(Task goal)
Substitute "Zoom tool" for "Pan tool" in the rows from the first line up to and including the line with "Action: coord(133,561)", then write out those lines again with nothing else altered.

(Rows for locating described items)
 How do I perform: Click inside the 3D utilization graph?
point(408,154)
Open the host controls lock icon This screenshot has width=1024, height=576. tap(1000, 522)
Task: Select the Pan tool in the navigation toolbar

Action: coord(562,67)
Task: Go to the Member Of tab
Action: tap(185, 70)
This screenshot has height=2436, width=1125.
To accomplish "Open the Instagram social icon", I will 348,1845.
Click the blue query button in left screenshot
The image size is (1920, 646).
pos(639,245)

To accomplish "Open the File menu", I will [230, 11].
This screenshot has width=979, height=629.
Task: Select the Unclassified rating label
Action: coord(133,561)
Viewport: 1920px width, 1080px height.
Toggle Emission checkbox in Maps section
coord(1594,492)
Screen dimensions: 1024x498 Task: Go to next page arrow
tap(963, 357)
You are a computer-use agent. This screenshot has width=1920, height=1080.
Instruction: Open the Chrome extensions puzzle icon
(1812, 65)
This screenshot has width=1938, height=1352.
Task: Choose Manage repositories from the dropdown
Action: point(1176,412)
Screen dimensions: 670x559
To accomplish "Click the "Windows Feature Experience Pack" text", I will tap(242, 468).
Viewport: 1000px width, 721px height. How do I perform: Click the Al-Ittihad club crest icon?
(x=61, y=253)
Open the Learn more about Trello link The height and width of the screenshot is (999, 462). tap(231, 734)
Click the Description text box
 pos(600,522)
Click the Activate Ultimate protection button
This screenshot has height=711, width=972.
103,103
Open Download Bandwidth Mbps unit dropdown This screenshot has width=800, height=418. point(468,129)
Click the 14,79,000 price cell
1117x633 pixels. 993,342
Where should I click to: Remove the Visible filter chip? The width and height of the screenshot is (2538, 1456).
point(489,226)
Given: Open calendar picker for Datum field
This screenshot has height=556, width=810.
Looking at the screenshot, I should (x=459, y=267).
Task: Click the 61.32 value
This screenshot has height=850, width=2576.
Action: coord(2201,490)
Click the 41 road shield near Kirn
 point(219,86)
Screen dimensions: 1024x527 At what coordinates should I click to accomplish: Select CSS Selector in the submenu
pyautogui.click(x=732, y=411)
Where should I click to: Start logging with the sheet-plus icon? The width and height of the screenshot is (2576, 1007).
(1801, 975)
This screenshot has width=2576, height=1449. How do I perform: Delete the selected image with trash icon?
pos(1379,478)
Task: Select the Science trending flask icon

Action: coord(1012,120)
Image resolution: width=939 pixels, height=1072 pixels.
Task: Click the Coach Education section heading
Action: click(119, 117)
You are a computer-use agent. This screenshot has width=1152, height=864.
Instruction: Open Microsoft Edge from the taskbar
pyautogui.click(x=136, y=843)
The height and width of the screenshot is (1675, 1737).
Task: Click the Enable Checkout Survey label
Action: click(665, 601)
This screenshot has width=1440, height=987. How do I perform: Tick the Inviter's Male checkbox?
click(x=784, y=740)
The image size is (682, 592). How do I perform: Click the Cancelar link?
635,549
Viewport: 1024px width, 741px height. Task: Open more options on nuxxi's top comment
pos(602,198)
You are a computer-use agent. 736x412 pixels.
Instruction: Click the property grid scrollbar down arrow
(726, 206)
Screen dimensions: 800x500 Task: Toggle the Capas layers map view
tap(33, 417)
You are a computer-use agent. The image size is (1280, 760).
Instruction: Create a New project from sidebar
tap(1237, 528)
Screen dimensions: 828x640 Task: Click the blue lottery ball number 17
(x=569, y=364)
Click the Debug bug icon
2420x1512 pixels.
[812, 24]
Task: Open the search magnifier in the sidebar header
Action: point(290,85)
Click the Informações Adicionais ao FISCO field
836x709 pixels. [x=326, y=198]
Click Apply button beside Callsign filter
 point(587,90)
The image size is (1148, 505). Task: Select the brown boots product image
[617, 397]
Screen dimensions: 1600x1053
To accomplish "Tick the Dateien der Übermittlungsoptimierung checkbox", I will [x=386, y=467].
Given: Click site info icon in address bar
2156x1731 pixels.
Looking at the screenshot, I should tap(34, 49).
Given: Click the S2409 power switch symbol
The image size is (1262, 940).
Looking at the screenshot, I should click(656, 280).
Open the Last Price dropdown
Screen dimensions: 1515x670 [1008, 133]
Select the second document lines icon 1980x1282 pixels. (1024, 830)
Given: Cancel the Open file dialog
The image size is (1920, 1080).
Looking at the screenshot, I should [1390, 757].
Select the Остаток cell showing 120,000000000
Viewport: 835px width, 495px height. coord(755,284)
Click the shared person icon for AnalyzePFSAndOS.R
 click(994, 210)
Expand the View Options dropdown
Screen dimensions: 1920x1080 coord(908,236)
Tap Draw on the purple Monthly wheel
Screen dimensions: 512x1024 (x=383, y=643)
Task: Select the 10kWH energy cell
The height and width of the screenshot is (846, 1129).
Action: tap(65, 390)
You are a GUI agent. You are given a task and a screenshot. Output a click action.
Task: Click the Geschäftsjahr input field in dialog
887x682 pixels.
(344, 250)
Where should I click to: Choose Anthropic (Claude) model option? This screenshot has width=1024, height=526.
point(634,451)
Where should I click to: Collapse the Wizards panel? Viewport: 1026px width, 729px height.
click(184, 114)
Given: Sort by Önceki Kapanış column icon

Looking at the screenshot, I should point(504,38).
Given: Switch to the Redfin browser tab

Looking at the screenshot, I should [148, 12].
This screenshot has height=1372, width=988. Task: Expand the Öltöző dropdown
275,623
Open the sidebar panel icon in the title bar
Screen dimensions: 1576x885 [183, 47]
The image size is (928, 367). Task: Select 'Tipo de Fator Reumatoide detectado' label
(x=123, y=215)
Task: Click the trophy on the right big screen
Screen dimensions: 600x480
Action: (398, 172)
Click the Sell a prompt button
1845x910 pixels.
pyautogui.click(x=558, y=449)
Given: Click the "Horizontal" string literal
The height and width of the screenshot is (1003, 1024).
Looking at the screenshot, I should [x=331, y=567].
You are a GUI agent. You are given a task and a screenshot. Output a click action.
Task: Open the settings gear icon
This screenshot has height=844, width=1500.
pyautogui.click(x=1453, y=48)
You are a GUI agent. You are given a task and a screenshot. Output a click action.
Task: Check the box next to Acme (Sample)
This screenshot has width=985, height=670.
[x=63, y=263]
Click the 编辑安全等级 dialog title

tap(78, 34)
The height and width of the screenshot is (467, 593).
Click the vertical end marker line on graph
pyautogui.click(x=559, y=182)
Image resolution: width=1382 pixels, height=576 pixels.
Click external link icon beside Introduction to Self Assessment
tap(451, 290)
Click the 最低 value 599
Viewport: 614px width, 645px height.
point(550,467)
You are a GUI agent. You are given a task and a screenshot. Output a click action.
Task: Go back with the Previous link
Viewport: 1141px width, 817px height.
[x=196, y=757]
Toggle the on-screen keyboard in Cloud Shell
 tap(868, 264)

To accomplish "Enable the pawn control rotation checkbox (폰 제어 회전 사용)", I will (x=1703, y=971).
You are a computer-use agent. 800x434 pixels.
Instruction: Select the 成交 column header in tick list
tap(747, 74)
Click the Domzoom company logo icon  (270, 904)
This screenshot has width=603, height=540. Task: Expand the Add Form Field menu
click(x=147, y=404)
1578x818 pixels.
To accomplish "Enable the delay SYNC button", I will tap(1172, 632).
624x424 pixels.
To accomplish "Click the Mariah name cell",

(Result of this exercise)
 How do I perform: Click inside the 3D utilization graph?
point(408,154)
Open the host controls lock icon This screenshot has width=1024, height=576. tap(1000, 522)
Task: Select the Zoom tool in the navigation toolbar

Action: coord(562,67)
Task: Go to the Member Of tab
Action: tap(185, 70)
This screenshot has height=2436, width=1125.
To accomplish "Open the Instagram social icon", I will 348,1845.
Click the blue query button in left screenshot
The image size is (1920, 646).
pos(639,245)

To accomplish "Open the File menu", I will [230, 11].
This screenshot has width=979, height=629.
Task: Select the Unclassified rating label
Action: coord(133,561)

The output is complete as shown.